## PROBLEM DETAILS
Each entry that follows must be output without any deviation.

## RECORDS FOR PROCESSING
┄┄┄┄┄┄
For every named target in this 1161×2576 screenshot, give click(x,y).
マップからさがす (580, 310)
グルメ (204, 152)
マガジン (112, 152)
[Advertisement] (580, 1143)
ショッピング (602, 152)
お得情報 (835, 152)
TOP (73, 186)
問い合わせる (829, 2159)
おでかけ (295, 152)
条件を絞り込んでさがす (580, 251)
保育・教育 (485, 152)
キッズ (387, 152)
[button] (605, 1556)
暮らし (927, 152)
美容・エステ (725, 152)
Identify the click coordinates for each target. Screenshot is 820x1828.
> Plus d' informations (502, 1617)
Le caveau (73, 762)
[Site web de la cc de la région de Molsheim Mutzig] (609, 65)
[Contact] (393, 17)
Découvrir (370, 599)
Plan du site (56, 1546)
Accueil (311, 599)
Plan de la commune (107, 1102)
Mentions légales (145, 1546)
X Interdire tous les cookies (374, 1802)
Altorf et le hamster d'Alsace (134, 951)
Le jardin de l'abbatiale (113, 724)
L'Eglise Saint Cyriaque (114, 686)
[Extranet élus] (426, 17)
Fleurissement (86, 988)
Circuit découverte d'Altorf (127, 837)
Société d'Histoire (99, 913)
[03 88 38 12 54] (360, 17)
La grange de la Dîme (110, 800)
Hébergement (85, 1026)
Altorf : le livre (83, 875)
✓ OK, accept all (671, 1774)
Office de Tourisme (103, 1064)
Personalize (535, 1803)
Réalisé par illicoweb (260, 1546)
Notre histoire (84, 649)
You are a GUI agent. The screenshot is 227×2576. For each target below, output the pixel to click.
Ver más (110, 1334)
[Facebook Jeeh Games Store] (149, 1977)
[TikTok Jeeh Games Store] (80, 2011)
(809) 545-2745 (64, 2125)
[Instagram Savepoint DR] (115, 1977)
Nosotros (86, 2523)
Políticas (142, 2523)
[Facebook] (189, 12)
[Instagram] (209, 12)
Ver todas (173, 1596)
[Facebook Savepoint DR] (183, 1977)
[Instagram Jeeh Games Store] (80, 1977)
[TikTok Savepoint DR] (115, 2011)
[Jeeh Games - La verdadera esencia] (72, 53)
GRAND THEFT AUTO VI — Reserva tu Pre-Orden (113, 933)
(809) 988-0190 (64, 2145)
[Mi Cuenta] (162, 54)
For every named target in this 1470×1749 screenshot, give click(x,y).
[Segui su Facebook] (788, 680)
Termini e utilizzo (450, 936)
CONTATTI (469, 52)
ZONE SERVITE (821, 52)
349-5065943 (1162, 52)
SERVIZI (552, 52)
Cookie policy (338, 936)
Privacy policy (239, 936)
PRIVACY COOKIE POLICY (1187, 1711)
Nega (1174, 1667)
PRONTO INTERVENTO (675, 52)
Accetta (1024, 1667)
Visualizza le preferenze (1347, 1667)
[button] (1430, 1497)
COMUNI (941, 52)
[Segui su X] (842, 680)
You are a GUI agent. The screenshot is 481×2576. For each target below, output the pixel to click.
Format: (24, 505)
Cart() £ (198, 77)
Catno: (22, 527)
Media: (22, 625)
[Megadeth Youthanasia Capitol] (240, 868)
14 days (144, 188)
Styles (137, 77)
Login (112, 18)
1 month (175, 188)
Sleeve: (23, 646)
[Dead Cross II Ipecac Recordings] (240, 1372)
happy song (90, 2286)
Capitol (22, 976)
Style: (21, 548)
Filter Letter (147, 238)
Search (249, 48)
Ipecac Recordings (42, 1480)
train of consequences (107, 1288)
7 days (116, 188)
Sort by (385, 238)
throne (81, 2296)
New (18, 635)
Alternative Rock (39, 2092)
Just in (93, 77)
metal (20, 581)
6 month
┄┄┄┄┄┄
## ANSWER TO THE EXERCISE
For every named target in this 1161×2576 screenshot, give click(x,y).
マップからさがす (580, 310)
グルメ (204, 152)
マガジン (112, 152)
[Advertisement] (580, 1143)
ショッピング (602, 152)
お得情報 (835, 152)
TOP (73, 186)
問い合わせる (829, 2159)
おでかけ (295, 152)
条件を絞り込んでさがす (580, 251)
保育・教育 (485, 152)
キッズ (387, 152)
[button] (605, 1556)
暮らし (927, 152)
美容・エステ (725, 152)
Identify the click coordinates for each target. Screenshot is 820x1828.
> Plus d' informations (502, 1617)
Le caveau (73, 762)
[Site web de la cc de la région de Molsheim Mutzig] (609, 65)
[Contact] (393, 17)
Découvrir (370, 599)
Plan du site (56, 1546)
Accueil (311, 599)
Plan de la commune (107, 1102)
Mentions légales (145, 1546)
X Interdire tous les cookies (374, 1802)
Altorf et le hamster d'Alsace (134, 951)
Le jardin de l'abbatiale (113, 724)
L'Eglise Saint Cyriaque (114, 686)
[Extranet élus] (426, 17)
Fleurissement (86, 988)
Circuit découverte d'Altorf (127, 837)
Société d'Histoire (99, 913)
[03 88 38 12 54] (360, 17)
La grange de la Dîme (110, 800)
Hébergement (85, 1026)
Altorf : le livre (83, 875)
✓ OK, accept all (671, 1774)
Office de Tourisme (103, 1064)
Personalize (535, 1803)
Réalisé par illicoweb (260, 1546)
Notre histoire (84, 649)
You are a GUI agent. The screenshot is 227×2576. For each target below, output the pixel to click.
Ver más (110, 1334)
[Facebook Jeeh Games Store] (149, 1977)
[TikTok Jeeh Games Store] (80, 2011)
(809) 545-2745 (64, 2125)
[Instagram Savepoint DR] (115, 1977)
Nosotros (86, 2523)
Políticas (142, 2523)
[Facebook] (189, 12)
[Instagram] (209, 12)
Ver todas (173, 1596)
[Facebook Savepoint DR] (183, 1977)
[Instagram Jeeh Games Store] (80, 1977)
[TikTok Savepoint DR] (115, 2011)
[Jeeh Games - La verdadera esencia] (72, 53)
GRAND THEFT AUTO VI — Reserva tu Pre-Orden (113, 933)
(809) 988-0190 (64, 2145)
[Mi Cuenta] (162, 54)
For every named target in this 1470×1749 screenshot, give click(x,y).
[Segui su Facebook] (788, 680)
Termini e utilizzo (450, 936)
CONTATTI (469, 52)
ZONE SERVITE (821, 52)
349-5065943 (1162, 52)
SERVIZI (552, 52)
Cookie policy (338, 936)
Privacy policy (239, 936)
PRIVACY COOKIE POLICY (1187, 1711)
Nega (1174, 1667)
PRONTO INTERVENTO (675, 52)
Accetta (1024, 1667)
Visualizza le preferenze (1347, 1667)
[button] (1430, 1497)
COMUNI (941, 52)
[Segui su X] (842, 680)
You are a GUI agent. The screenshot is 481×2576. For each target below, output the pixel to click.
Format: (24, 505)
Cart() £ (198, 77)
Catno: (22, 527)
Media: (22, 625)
[Megadeth Youthanasia Capitol] (240, 868)
14 days (144, 188)
Styles (137, 77)
Login (112, 18)
1 month (175, 188)
Sleeve: (23, 646)
[Dead Cross II Ipecac Recordings] (240, 1372)
happy song (90, 2286)
Capitol (22, 976)
Style: (21, 548)
Filter Letter (147, 238)
Search (249, 48)
Ipecac Recordings (42, 1480)
train of consequences (107, 1288)
7 days (116, 188)
Sort by (385, 238)
throne (81, 2296)
New (18, 635)
Alternative Rock (39, 2092)
Just in (93, 77)
metal (20, 581)
6 month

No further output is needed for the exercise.